Nikkei Surpasses 59,000 Amid Easing Rate Hike Expectations and Nvidia Earnings
Tokyo’s stock market reached a historic milestone on Thursday, February 26, 2026, as the Nikkei 225 index surged past the 59,000 level for the first time in history. The benchmark index climbed 1.1% during the session to reach an all-time intraday high of 59,332.43 before stabilizing near 58,989. This rally marks the third consecutive session of record-breaking gains for Japanese equities.
The primary catalyst for this record run is the "Takaichi Trade." Investors are aggressively betting on the growth-focused economic policies of Prime Minister Sanae Takaichi. Her administration’s lean toward fiscal expansion and a continuation of "reflationary" policies has bolstered market confidence. This sentiment was further solidified by the recent nomination of two dovish, reflation-leaning academics to the Bank of Japan’s policy board, signaling that the central bank will likely maintain a cautious approach to further interest rate hikes.
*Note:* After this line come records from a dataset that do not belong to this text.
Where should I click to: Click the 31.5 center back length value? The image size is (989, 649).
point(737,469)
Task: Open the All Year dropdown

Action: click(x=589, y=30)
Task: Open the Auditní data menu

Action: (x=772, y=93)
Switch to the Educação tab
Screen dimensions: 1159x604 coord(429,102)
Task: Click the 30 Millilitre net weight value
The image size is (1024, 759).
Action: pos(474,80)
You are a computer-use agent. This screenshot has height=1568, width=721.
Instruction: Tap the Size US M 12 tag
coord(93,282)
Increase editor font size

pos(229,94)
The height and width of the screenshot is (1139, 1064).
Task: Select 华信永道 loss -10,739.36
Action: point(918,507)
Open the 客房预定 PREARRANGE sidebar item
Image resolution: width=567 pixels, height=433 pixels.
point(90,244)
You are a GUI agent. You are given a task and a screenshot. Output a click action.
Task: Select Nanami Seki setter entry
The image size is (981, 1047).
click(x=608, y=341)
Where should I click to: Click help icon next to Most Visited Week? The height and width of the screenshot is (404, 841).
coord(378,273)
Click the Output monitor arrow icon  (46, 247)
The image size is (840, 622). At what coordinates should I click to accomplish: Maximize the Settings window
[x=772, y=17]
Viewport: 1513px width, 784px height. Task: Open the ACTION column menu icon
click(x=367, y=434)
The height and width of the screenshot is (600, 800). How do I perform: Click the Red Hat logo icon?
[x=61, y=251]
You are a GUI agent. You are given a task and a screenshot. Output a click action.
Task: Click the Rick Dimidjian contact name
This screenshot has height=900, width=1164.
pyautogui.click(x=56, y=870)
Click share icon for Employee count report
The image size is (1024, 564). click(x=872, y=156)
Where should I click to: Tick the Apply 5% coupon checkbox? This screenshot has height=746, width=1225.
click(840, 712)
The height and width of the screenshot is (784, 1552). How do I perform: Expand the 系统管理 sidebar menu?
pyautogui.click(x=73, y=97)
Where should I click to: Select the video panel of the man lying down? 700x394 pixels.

Monetary policy remains a central focus for traders. While the Bank of Japan raised its short-term interest rate to 0.75% in late 2025—the highest level since 1995—expectations for an immediate follow-up hike have faded. Current forecasts suggest the next move may not occur until the June 2026 meeting, following the conclusion of spring wage negotiations. This "wait-and-see" stance from the BOJ has kept the yen relatively weak, with the USD/JPY pair trading around the 156.00 range, providing a tailwind for Japan’s heavy exporters.
Sector performance was dominated by technology and heavy industry. Despite a muted global reaction to Nvidia’s latest sales outlook, Japanese semiconductor and AI-related shares saw robust activity. Major gainers included Mitsubishi Heavy Industries, which rose 4%, and JX Advanced Metals, which gained 3.6%. The broader Topix index also hit a fresh peak, rising 1.45% to reach 3,895, reflecting a wide-based appetite for Japanese assets.
While some analysts, including former central bank officials, have warned that high government spending could eventually stoke inflation and require tighter policy, the current market environment remains overwhelmingly bullish. Investors are focused on the "great shape" of the corporate sector, characterized by steady wage gains and solid earnings growth across the 225-issue average.